*REQUIREMENT*
Please copy the records word for word, from the line with "Where should I click to: Select the nmod:tmod" up to and including the line with "pos(941,63)".

*ROWS*

============

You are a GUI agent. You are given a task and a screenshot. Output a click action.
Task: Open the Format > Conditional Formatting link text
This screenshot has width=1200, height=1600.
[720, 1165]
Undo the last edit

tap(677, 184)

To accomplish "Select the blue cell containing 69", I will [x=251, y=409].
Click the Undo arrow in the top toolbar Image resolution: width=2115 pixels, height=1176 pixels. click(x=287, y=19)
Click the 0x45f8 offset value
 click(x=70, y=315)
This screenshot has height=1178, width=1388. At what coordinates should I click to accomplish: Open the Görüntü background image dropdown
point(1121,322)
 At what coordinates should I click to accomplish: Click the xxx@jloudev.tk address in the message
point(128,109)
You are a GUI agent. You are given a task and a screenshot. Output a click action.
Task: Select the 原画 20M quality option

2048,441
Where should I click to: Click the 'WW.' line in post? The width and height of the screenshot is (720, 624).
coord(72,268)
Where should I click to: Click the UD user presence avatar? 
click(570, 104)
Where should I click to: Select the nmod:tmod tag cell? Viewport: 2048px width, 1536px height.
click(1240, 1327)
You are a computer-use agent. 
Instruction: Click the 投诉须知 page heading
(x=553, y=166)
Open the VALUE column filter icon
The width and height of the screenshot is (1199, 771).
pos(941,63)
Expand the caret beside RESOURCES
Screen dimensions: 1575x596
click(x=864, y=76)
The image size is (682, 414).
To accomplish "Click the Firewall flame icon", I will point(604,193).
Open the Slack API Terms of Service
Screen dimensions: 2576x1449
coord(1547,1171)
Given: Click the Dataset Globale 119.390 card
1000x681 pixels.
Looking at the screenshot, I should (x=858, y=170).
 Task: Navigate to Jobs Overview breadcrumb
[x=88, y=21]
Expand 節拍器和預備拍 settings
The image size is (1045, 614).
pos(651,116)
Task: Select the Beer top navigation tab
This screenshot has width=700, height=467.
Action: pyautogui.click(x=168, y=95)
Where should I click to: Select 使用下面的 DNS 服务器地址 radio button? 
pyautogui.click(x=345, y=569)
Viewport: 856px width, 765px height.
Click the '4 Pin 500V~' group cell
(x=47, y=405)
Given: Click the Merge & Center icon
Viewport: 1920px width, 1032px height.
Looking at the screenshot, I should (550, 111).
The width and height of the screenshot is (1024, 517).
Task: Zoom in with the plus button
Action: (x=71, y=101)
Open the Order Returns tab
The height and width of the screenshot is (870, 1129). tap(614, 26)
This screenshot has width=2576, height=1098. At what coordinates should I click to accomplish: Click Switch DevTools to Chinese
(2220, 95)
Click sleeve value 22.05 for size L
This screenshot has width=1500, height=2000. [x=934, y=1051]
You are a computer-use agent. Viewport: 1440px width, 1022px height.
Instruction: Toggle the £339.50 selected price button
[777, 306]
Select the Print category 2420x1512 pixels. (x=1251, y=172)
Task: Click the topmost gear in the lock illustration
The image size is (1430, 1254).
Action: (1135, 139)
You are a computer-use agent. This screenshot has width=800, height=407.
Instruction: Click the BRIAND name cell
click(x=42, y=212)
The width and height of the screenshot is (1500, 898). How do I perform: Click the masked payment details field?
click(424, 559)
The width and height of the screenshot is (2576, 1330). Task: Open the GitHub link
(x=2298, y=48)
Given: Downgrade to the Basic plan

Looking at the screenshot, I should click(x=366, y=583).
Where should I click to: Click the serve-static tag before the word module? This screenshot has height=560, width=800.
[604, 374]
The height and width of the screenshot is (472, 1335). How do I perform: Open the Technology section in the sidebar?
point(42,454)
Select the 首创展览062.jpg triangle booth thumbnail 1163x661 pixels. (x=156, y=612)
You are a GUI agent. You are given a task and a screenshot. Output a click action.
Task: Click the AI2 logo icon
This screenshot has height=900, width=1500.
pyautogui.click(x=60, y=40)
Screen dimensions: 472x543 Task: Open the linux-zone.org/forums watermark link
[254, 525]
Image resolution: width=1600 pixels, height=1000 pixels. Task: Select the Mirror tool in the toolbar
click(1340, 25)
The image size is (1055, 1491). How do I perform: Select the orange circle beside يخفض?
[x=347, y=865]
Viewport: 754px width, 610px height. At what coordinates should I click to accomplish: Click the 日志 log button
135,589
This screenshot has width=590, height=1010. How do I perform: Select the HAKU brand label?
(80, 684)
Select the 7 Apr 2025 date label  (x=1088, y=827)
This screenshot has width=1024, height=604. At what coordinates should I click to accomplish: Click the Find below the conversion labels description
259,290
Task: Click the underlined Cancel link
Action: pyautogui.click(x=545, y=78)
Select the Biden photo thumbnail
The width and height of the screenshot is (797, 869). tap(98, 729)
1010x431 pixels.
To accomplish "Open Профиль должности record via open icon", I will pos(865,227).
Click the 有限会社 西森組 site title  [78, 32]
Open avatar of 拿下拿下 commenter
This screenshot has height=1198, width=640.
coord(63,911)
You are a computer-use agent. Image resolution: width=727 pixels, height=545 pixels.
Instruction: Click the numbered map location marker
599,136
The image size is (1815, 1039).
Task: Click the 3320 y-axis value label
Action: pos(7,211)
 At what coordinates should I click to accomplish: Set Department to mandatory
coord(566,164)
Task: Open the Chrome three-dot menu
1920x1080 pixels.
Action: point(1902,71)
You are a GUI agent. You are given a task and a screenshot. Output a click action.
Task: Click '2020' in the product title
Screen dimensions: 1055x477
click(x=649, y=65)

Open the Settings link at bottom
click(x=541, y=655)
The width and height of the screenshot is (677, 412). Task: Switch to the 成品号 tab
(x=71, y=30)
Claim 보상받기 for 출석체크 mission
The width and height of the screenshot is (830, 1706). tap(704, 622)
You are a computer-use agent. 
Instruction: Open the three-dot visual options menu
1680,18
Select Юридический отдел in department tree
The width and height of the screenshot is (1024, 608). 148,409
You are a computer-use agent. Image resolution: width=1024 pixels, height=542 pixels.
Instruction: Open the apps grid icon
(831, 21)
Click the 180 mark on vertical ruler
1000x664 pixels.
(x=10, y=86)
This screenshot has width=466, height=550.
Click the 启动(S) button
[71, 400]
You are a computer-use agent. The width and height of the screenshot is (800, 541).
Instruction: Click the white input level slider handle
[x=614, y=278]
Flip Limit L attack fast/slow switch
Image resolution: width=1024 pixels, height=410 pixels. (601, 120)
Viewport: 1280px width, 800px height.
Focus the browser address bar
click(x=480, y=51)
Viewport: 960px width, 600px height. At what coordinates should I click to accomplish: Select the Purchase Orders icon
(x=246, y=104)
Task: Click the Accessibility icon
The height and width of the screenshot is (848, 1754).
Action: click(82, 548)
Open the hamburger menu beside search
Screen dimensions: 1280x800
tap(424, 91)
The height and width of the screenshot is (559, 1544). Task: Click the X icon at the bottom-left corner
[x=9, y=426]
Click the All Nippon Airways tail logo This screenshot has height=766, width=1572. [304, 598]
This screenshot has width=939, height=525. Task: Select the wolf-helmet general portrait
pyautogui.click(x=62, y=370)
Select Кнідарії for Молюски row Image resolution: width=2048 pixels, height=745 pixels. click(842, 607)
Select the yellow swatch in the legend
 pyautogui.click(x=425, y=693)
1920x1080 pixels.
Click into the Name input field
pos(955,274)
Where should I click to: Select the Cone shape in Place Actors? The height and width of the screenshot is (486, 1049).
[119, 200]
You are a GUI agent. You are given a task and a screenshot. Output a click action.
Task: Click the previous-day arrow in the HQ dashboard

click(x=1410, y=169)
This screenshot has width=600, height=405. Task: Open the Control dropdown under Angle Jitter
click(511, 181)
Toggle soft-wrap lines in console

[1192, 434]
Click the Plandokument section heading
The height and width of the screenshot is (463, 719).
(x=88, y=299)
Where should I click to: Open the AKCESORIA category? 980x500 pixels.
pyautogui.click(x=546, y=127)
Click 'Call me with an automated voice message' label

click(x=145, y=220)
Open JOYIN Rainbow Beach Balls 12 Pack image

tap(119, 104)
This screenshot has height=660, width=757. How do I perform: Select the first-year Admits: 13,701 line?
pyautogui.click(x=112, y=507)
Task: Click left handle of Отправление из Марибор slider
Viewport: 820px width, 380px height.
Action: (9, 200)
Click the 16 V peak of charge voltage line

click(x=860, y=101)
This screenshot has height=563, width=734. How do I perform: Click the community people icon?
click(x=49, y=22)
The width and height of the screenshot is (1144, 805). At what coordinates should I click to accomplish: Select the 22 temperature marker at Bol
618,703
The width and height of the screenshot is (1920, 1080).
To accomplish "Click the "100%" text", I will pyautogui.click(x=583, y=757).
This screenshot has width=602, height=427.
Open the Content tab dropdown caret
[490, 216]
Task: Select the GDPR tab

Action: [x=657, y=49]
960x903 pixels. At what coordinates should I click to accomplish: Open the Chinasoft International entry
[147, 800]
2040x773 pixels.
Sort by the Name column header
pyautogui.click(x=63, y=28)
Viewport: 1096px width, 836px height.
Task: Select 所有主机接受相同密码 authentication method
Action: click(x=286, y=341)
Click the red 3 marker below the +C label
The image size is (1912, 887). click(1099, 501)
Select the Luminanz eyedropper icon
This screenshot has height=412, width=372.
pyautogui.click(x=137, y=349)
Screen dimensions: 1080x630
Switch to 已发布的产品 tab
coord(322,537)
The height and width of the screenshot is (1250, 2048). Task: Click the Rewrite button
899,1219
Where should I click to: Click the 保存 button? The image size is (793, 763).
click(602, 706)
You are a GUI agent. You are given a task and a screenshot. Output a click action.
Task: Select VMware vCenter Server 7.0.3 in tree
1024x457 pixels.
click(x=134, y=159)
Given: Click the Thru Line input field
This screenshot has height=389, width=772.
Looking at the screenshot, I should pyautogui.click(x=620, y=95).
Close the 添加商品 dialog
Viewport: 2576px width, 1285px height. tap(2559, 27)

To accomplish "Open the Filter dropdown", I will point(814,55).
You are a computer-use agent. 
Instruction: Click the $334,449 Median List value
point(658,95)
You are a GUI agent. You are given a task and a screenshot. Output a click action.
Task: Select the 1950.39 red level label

============

*ANSWER*
Where should I click to: Select the nmod:tmod tag cell? Viewport: 2048px width, 1536px height.
click(1240, 1327)
You are a computer-use agent. 
Instruction: Click the 投诉须知 page heading
(x=553, y=166)
Open the VALUE column filter icon
The width and height of the screenshot is (1199, 771).
pos(941,63)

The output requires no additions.